• Task statement
Reproduce every item from the one containing "無低老健施設一覧 (113, 1606)" down to the one containing "福祉医療施設とは (113, 1430)", substituting "講習会" for "研修会" and leaving all else unchanged.

• Supplied records

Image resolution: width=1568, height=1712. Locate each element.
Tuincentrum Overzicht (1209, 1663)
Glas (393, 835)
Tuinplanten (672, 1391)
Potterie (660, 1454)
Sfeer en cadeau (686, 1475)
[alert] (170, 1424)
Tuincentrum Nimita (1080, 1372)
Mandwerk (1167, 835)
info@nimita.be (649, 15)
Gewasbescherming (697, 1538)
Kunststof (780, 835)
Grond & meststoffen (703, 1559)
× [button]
...
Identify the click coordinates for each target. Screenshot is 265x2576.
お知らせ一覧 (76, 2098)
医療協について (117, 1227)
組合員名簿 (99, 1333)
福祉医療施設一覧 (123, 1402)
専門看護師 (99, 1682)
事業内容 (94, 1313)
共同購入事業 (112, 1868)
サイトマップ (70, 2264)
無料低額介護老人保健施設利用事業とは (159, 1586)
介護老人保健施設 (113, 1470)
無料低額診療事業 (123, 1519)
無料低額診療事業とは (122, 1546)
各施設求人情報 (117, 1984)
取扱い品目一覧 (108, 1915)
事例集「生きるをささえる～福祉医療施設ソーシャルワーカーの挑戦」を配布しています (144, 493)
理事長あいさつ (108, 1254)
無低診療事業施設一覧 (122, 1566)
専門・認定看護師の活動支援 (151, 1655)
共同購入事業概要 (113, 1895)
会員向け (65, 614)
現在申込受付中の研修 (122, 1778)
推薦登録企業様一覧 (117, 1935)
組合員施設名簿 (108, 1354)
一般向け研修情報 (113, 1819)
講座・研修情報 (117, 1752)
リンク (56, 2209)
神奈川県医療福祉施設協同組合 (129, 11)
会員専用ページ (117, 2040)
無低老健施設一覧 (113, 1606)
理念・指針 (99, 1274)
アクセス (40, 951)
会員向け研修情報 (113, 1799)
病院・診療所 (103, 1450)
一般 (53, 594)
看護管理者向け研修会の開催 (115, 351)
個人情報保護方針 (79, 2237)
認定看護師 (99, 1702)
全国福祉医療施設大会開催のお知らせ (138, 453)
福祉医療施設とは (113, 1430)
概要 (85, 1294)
...
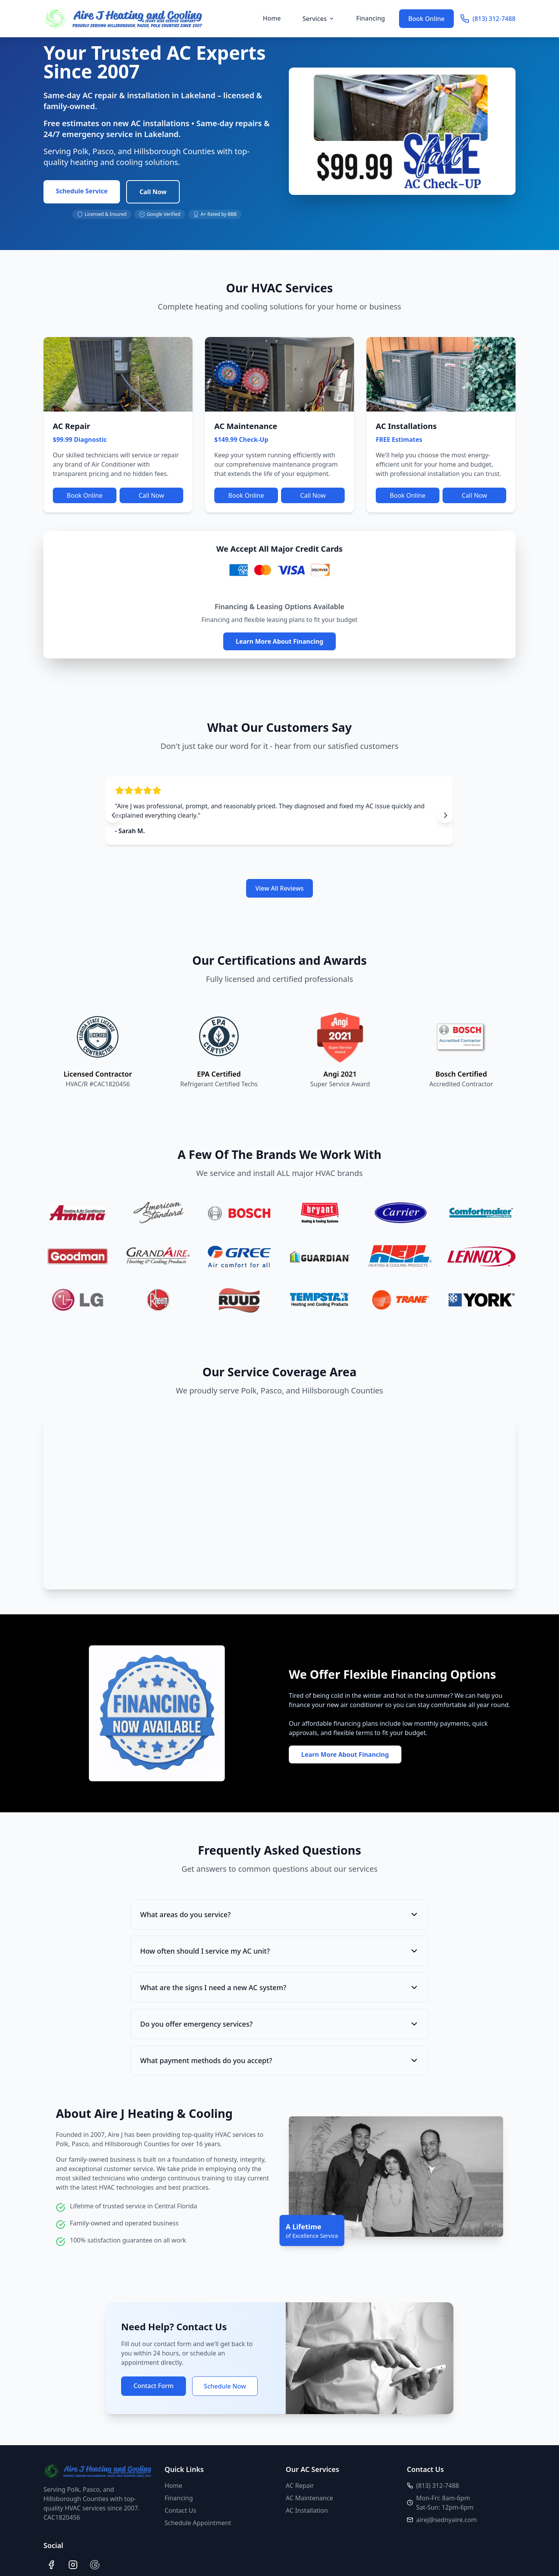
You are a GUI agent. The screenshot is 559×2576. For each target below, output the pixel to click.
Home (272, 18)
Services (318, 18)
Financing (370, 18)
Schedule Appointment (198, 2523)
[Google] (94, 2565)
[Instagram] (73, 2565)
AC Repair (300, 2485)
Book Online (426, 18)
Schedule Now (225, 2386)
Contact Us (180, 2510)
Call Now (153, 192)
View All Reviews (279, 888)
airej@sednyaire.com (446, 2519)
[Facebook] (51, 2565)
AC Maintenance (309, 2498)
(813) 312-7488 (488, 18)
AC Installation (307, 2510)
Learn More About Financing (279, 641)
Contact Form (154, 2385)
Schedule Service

• Task output
無低老健施設一覧 (113, 1606)
理念・指針 (99, 1274)
アクセス (40, 951)
会員向け研修情報 (113, 1799)
病院・診療所 (103, 1450)
一般 (53, 594)
看護管理者向け講習会の開催 (115, 351)
個人情報保護方針 (79, 2237)
認定看護師 (99, 1702)
全国福祉医療施設大会開催のお知らせ (138, 453)
福祉医療施設とは (113, 1430)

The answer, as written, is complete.